Questa mattina avevo la sveglia puntata alle 6. Non è suonata. Non nel senso che ha fatto cilecca, ma perché ben prima che trillasse ero già vigile e attenta. Un po’ come quando hai un appuntamento importante e l’ansia e l’attesa che il momento arrivi ti scaricano adrenalina in tutto il corpo. Impedendoti di dormire. Oggi ho un appuntamento con il bene. O con l’altruismo se preferite. Oggi vado a donare il sangue. Il Baobab, come ho già spiegato l’anno scorso, è l’unità mobile dell’ospedale San Raffaele di Milano, che si sposta per la città per raccogliere donazioni di sangue. Un gesto semplice e senza sforzo che può aiutare qualcuno.
☆ ☆ ☆ ☆ ☆ ☆ ☆
→ Verifica la comprensione
• A. Che cos'è il Baobab secondo il brano?
• B. Trascrivi dal brano il passo compreso tra "Questa mattina avevo" e "può aiutare qualcuno.", estremi inclusi.
Le voci riportate più avanti sono materiale a sé, indipendente dal brano.
☆ ☆ ☆ ☆ ☆ ☆ ☆
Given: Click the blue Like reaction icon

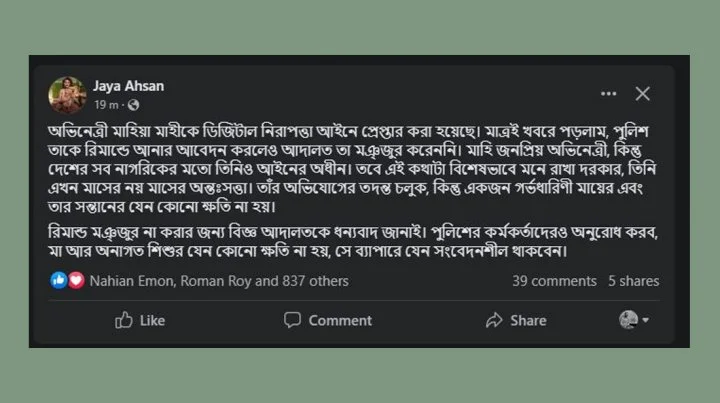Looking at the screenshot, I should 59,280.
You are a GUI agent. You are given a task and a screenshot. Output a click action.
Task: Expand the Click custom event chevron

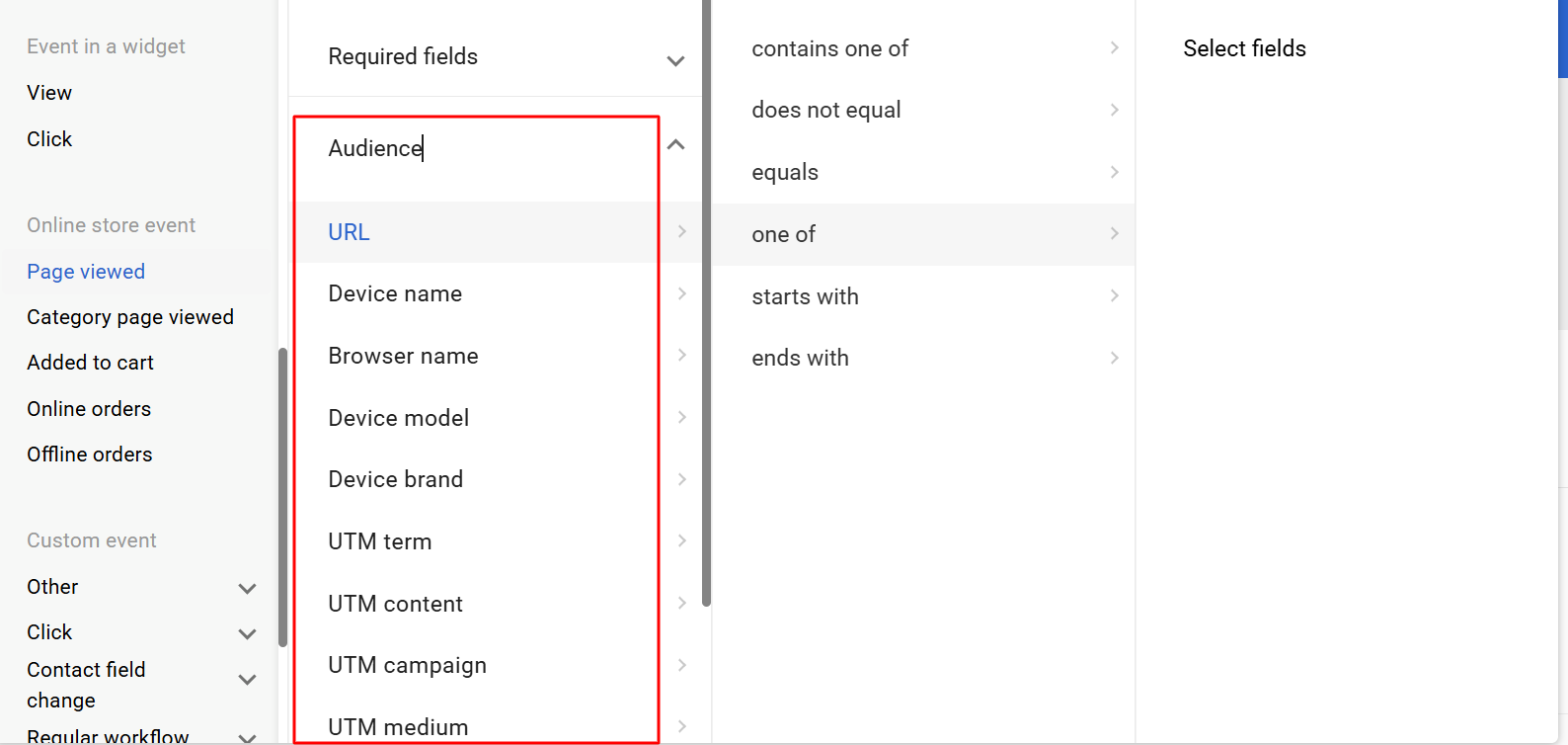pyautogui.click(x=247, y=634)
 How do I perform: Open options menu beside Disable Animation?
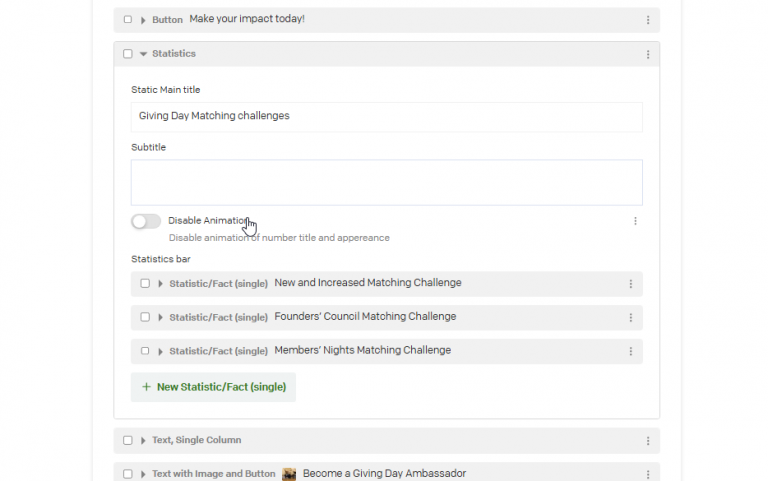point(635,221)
☆ ☆ ☆ ☆ ☆ ☆ ☆
→ Soluzioni in ordine
• A. È l'unità mobile dell'ospedale San Raffaele di Milano, che si sposta per la città per raccogliere donazioni di sangue.

• B.
Questa mattina avevo la sveglia puntata alle 6. Non è suonata. Non nel senso che ha fatto cilecca, ma perché ben prima che trillasse ero già vigile e attenta. Un po’ come quando hai un appuntamento importante e l’ansia e l’attesa che il momento arrivi ti scaricano adrenalina in tutto il corpo. Impedendoti di dormire. Oggi ho un appuntamento con il bene. O con l’altruismo se preferite. Oggi vado a donare il sangue. Il Baobab, come ho già spiegato l’anno scorso, è l’unità mobile dell’ospedale San Raffaele di Milano, che si sposta per la città per raccogliere donazioni di sangue. Un gesto semplice e senza sforzo che può aiutare qualcuno.